* Your goal *
Once you reach the line that holds "Task: Click the Profile Settings user icon" in the listing below, output it and every line after it through the line that holds "Image resolution: width=1024", word for word.

* Data to examine *
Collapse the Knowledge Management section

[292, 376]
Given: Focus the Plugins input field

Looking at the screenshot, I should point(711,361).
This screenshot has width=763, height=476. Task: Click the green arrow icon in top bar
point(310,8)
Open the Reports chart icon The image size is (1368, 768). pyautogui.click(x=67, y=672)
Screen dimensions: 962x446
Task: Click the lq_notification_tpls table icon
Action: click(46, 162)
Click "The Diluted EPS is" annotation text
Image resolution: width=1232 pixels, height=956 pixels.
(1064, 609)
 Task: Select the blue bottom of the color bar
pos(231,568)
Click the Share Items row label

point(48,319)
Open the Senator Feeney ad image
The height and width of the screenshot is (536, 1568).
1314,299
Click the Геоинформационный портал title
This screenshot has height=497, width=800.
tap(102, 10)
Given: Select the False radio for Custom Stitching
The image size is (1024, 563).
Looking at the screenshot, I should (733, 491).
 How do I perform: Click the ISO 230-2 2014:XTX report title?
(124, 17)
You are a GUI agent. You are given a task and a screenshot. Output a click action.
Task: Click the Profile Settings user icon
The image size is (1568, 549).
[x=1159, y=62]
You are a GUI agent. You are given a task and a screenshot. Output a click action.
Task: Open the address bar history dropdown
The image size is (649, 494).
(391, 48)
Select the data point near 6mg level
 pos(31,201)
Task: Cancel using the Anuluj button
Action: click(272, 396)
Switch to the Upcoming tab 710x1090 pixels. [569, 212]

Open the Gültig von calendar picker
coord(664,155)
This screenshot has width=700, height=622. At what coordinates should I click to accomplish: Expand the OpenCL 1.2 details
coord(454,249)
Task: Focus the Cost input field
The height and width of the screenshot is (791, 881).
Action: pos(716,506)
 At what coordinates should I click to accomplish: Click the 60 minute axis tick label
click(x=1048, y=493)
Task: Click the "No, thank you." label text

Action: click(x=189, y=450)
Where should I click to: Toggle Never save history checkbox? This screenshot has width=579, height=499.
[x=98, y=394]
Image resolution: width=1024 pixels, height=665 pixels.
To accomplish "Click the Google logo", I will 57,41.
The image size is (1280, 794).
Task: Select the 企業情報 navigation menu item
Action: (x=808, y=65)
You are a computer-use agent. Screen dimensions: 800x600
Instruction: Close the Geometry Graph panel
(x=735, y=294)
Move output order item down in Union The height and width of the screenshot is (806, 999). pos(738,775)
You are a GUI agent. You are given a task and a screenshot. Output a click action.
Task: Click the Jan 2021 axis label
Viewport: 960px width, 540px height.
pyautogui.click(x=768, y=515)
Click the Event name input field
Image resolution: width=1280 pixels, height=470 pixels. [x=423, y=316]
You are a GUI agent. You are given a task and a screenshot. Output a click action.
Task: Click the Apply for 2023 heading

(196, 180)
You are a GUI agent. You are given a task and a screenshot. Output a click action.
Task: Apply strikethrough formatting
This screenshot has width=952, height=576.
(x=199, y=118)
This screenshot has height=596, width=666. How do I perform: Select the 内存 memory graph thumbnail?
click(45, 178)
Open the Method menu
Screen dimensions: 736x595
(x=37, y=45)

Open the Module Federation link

* Exercise output *
Task: Click the Profile Settings user icon
The image size is (1568, 549).
[x=1159, y=62]
You are a GUI agent. You are given a task and a screenshot. Output a click action.
Task: Open the address bar history dropdown
The image size is (649, 494).
(391, 48)
Select the data point near 6mg level
 pos(31,201)
Task: Cancel using the Anuluj button
Action: click(272, 396)
Switch to the Upcoming tab 710x1090 pixels. [569, 212]

Open the Gültig von calendar picker
coord(664,155)
This screenshot has width=700, height=622. At what coordinates should I click to accomplish: Expand the OpenCL 1.2 details
coord(454,249)
Task: Focus the Cost input field
The height and width of the screenshot is (791, 881).
Action: pos(716,506)
 At what coordinates should I click to accomplish: Click the 60 minute axis tick label
click(x=1048, y=493)
Task: Click the "No, thank you." label text

Action: click(x=189, y=450)
Where should I click to: Toggle Never save history checkbox? This screenshot has width=579, height=499.
[x=98, y=394]
Image resolution: width=1024 pixels, height=665 pixels.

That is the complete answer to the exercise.